— Start —
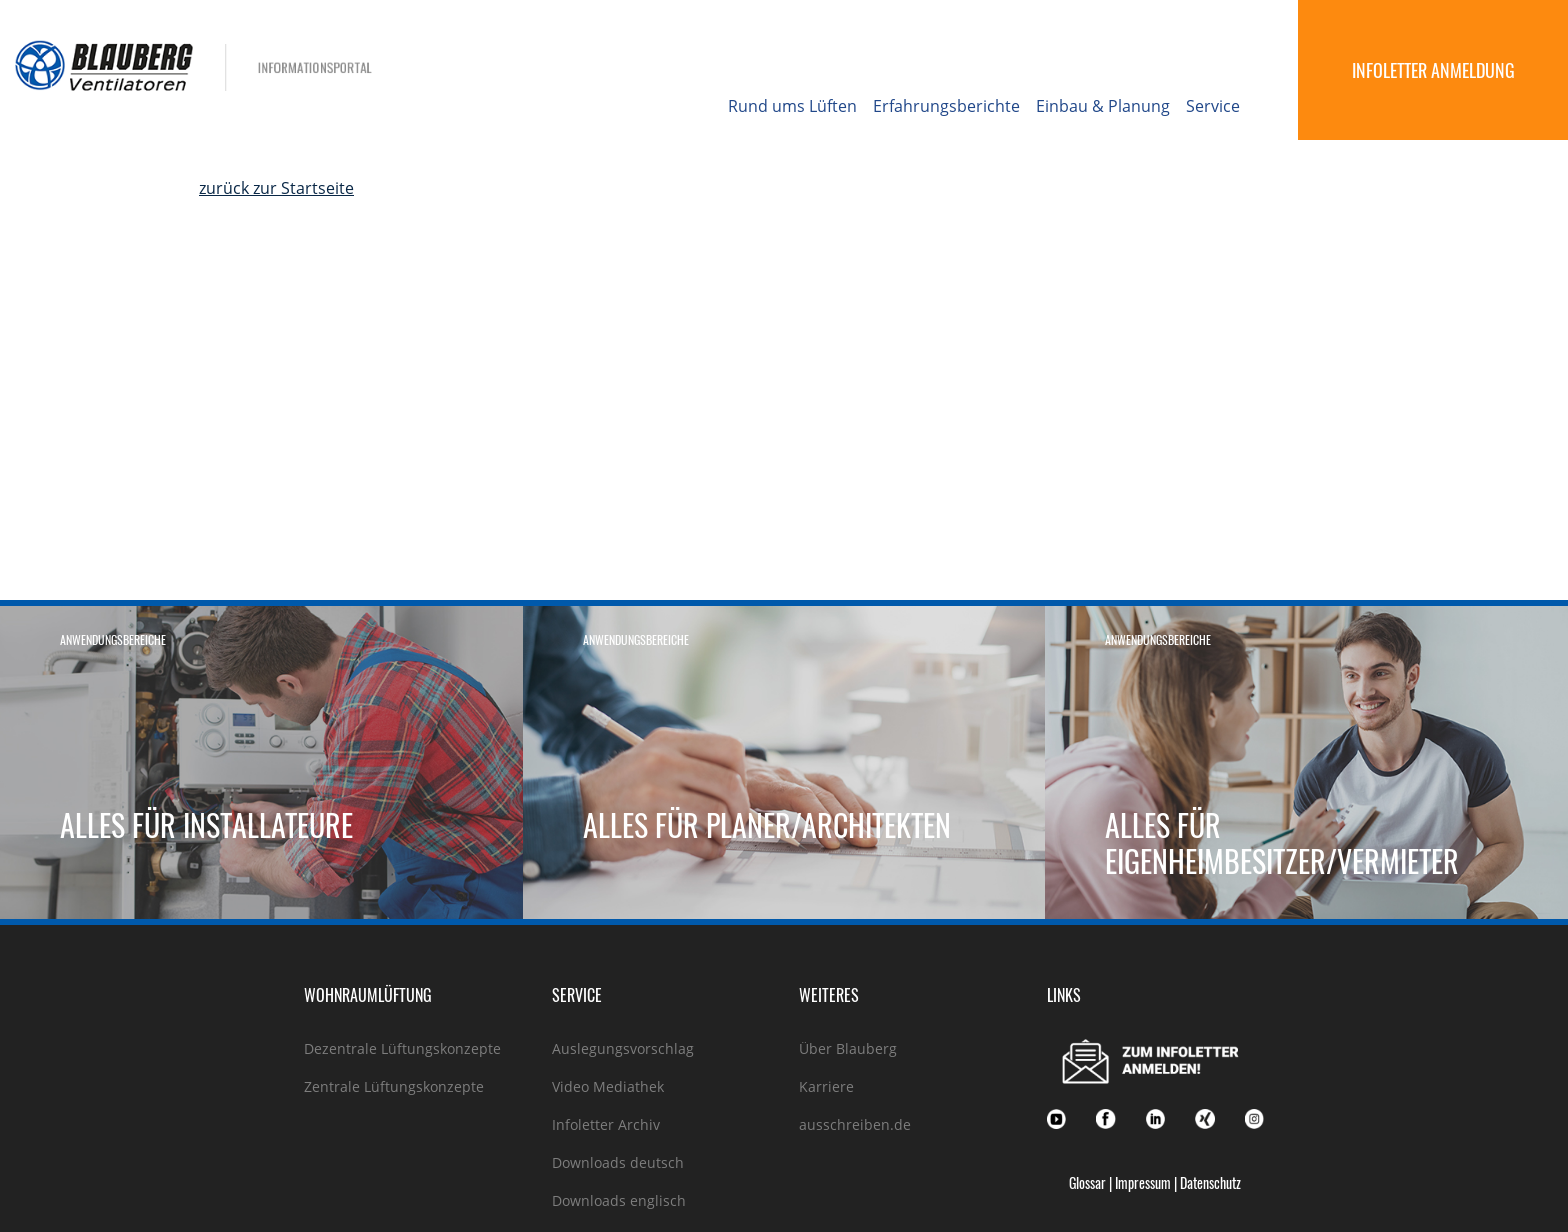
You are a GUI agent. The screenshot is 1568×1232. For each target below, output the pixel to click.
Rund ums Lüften (792, 106)
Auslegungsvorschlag (623, 1048)
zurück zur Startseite (276, 188)
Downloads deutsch (618, 1162)
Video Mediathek (608, 1086)
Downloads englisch (619, 1200)
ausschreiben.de (855, 1124)
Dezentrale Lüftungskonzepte (402, 1048)
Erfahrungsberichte (946, 106)
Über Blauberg (848, 1048)
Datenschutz (1210, 1182)
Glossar (1087, 1182)
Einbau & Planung (1103, 106)
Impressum (1143, 1182)
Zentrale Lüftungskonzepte (394, 1086)
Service (1213, 106)
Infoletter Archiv (606, 1124)
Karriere (826, 1086)
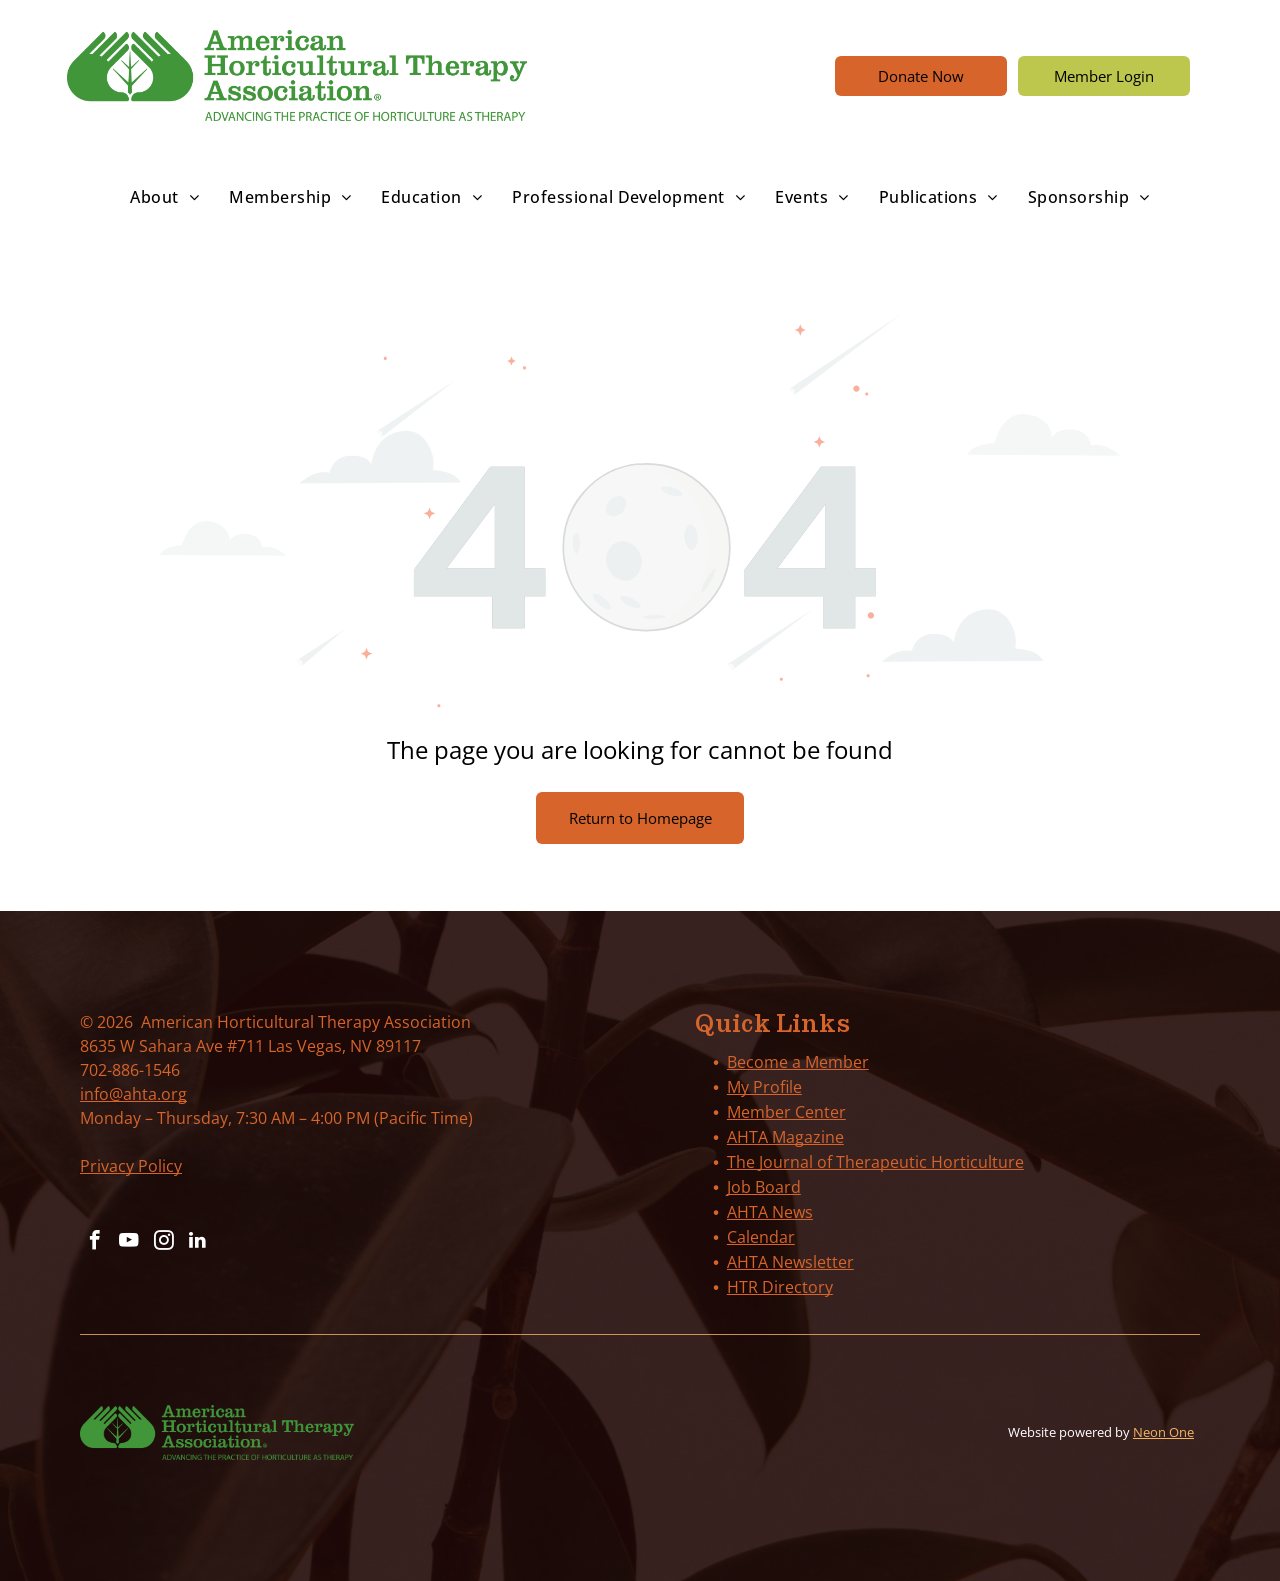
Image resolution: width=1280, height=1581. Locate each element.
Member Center (786, 1112)
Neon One (1163, 1432)
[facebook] (94, 1242)
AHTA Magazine (785, 1137)
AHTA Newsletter (790, 1262)
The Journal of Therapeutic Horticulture (875, 1162)
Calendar (761, 1237)
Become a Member (798, 1062)
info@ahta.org (133, 1094)
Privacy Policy (131, 1166)
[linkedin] (193, 1242)
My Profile (764, 1087)
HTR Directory (780, 1287)
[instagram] (160, 1242)
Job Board (764, 1187)
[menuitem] (164, 197)
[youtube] (127, 1242)
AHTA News (770, 1212)
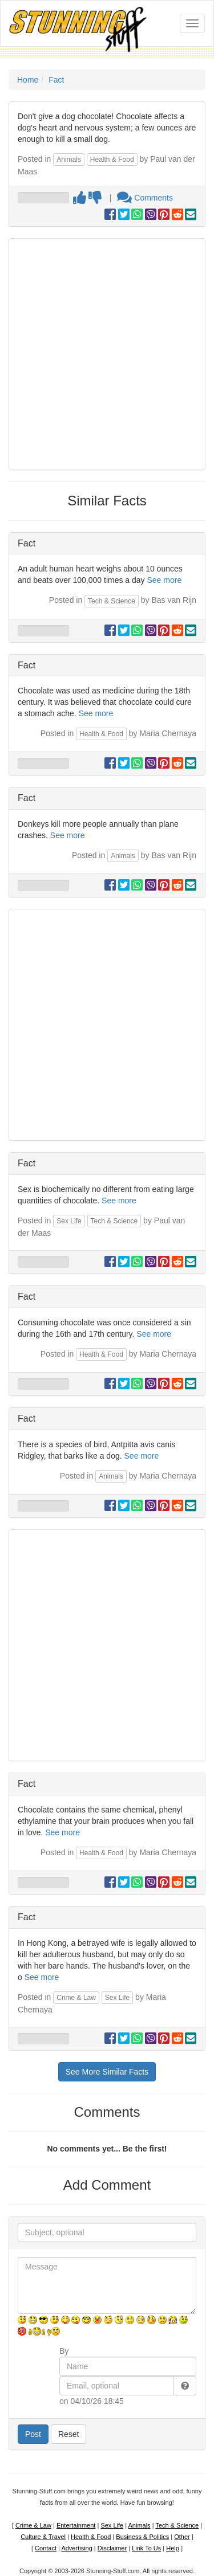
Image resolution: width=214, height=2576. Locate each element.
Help (172, 2548)
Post (33, 2434)
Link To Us (146, 2548)
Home (27, 79)
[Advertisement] (107, 354)
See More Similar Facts (107, 2071)
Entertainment (75, 2525)
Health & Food (112, 160)
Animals (68, 160)
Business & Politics (142, 2536)
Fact (56, 79)
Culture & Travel (43, 2536)
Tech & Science (111, 601)
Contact (45, 2548)
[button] (184, 2385)
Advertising (76, 2548)
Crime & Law (76, 1998)
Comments (145, 197)
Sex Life (68, 1221)
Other (182, 2536)
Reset (68, 2434)
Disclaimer (112, 2548)
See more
— End —
Please copy out the records above word for word, beginning at the line that contains "Auslegungsvorschlag (623, 1048)" and stopping after the line that contains "Erfahrungsberichte (946, 106)".

Auslegungsvorschlag (623, 1048)
zurück zur Startseite (276, 188)
Downloads deutsch (618, 1162)
Video Mediathek (608, 1086)
Downloads englisch (619, 1200)
ausschreiben.de (855, 1124)
Dezentrale Lüftungskonzepte (402, 1048)
Erfahrungsberichte (946, 106)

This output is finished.